Directions for this task: Lay out the lines of the data below as a numbered list with blank lines dropped, starting at the line containing "This screenshot has" and ending at the end of the data. Leave out the pictures.

----- Data excerpts

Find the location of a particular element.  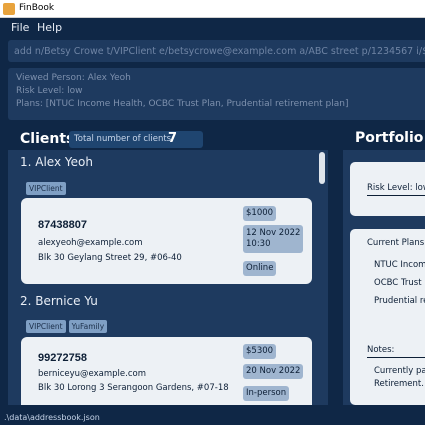

meeting-mode-badge: In-person is located at coordinates (266, 394).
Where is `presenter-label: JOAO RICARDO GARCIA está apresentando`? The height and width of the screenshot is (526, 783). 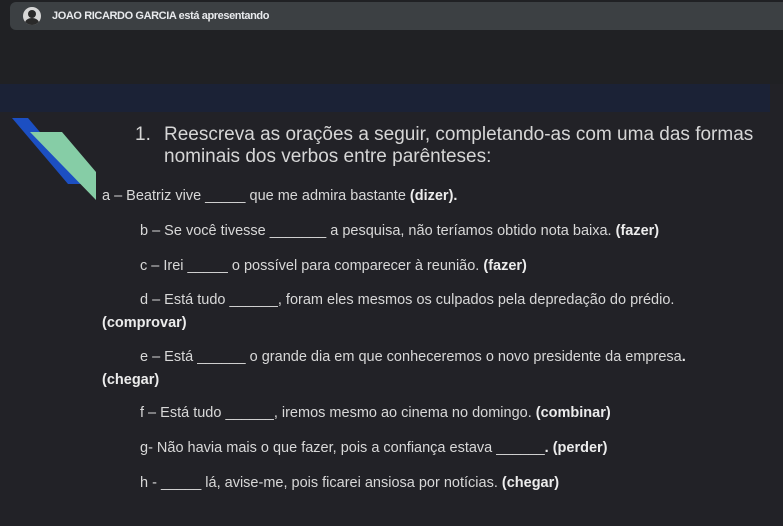
presenter-label: JOAO RICARDO GARCIA está apresentando is located at coordinates (161, 16).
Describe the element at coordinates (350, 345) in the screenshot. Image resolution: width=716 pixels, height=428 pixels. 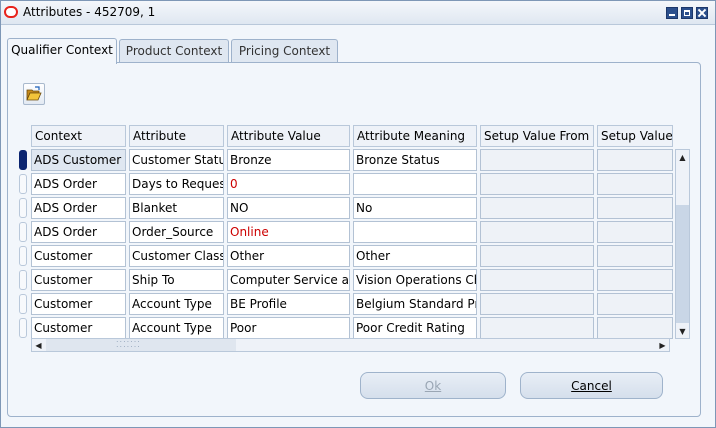
I see `horizontal-scrollbar: ◀ ⁚⁚⁚⁚⁚⁚⁚ ▶` at that location.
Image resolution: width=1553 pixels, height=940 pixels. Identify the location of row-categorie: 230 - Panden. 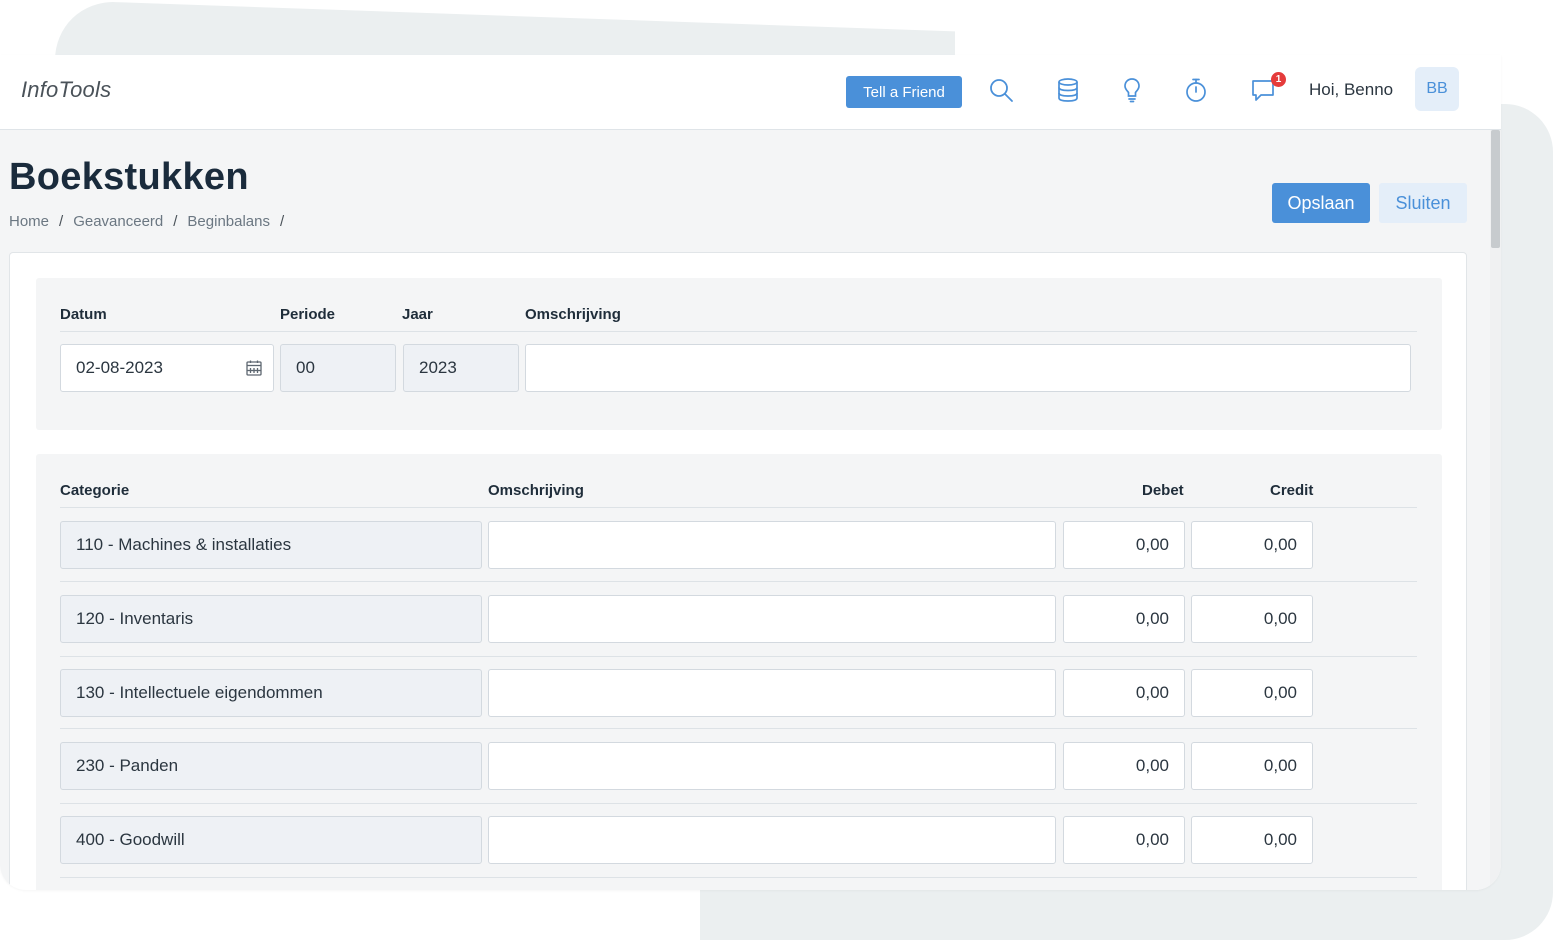
(271, 766).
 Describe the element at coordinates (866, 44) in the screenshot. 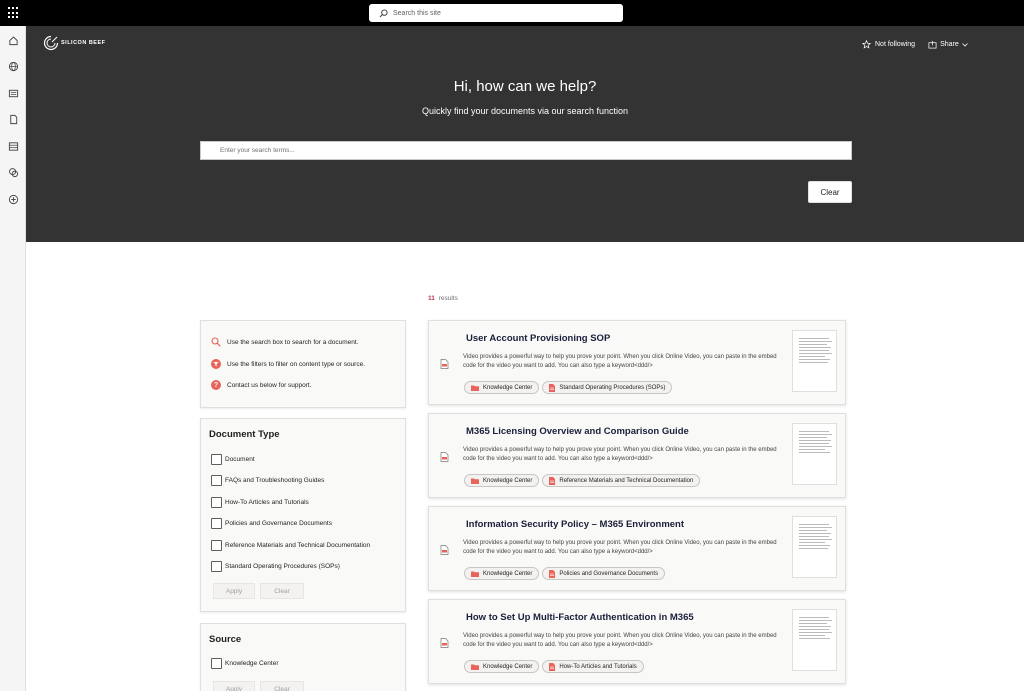

I see `star-icon` at that location.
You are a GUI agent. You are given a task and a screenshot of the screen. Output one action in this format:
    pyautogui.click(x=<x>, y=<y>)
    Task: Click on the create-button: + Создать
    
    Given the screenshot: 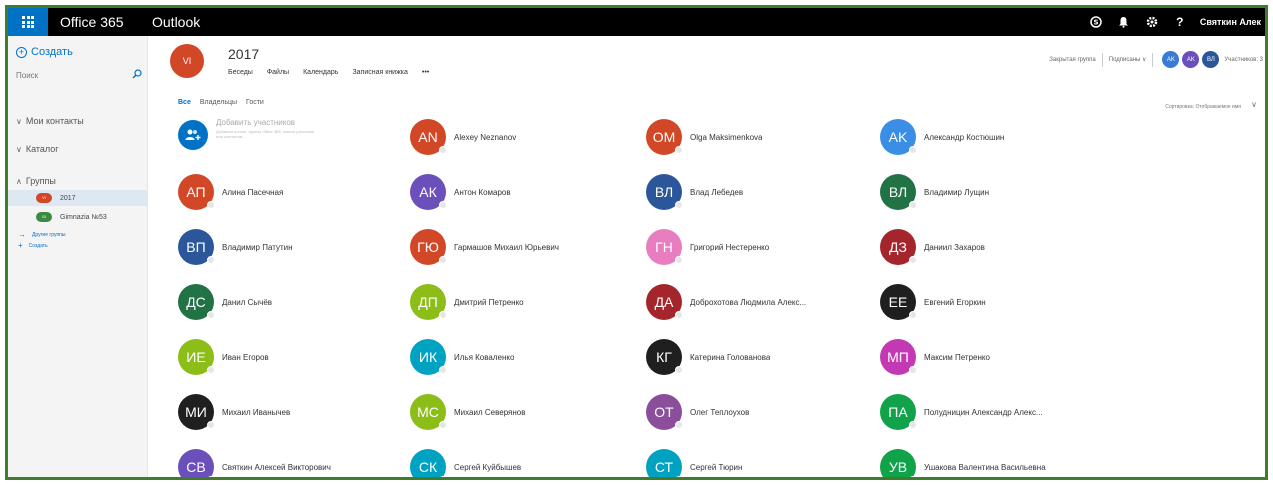 What is the action you would take?
    pyautogui.click(x=44, y=52)
    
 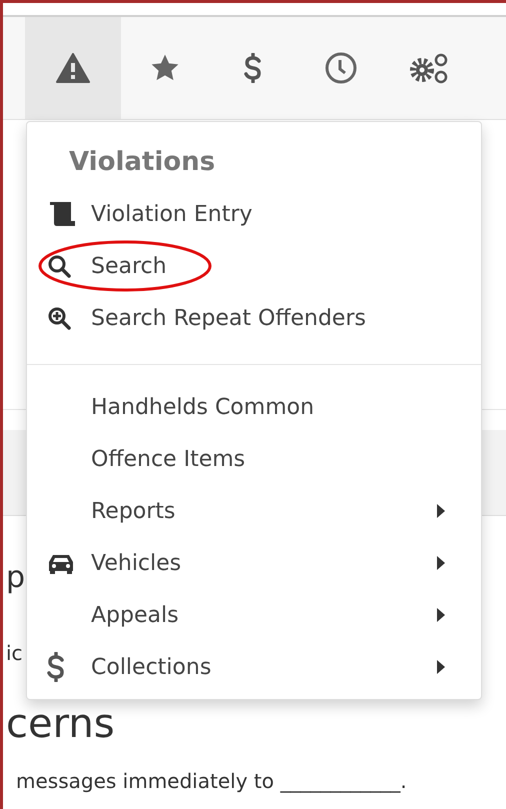 I want to click on clock-icon, so click(x=341, y=68).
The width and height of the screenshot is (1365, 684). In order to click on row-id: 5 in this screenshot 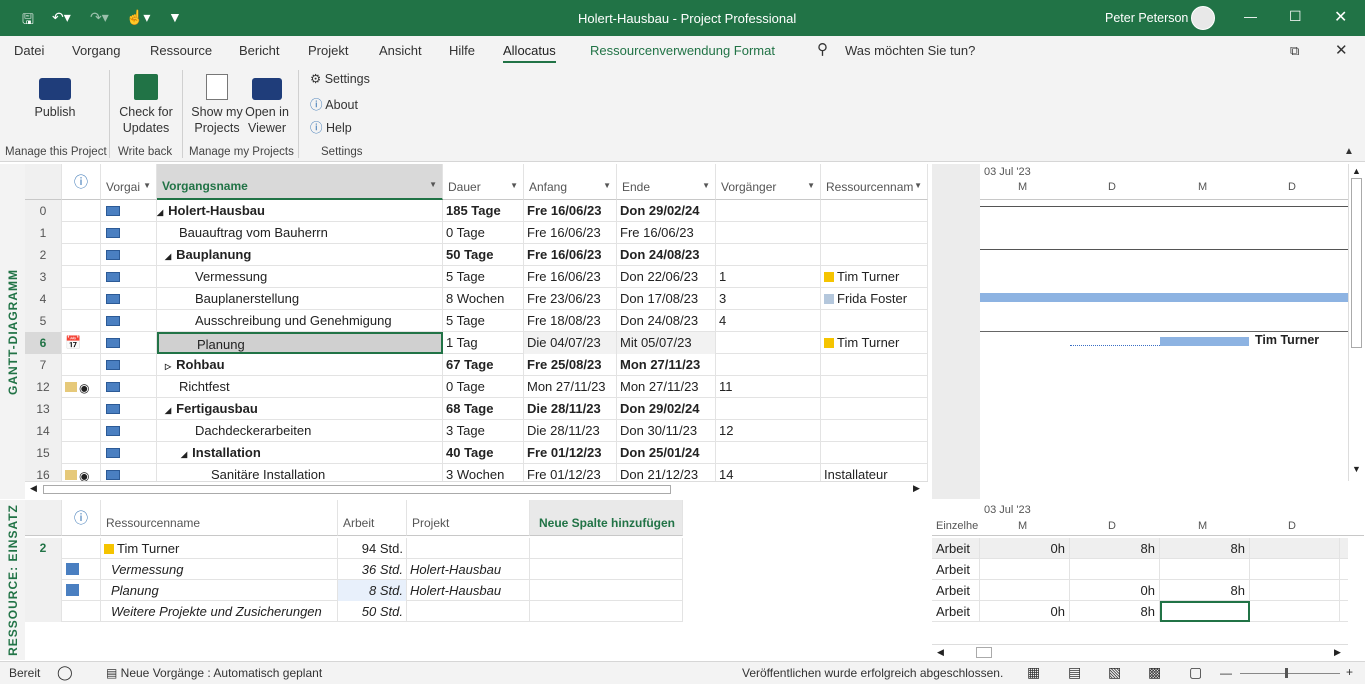, I will do `click(44, 321)`.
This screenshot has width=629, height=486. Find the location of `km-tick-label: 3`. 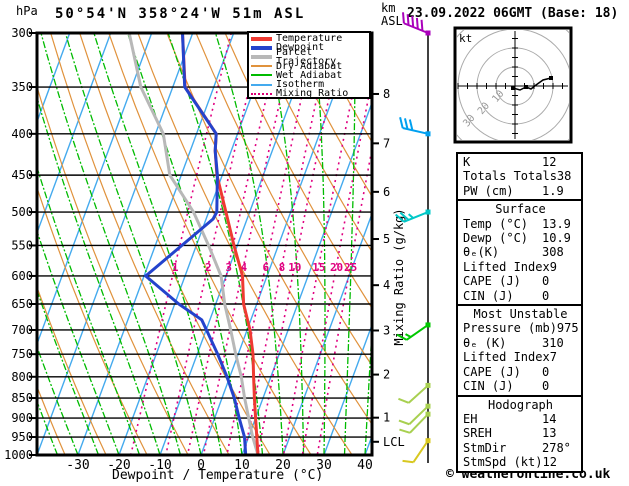

km-tick-label: 3 is located at coordinates (386, 330).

----------

Task answer:
1. This screenshot has width=629, height=486. Find the location of `km-tick-label: 3`. 
2. km-tick-label: 3 is located at coordinates (386, 330).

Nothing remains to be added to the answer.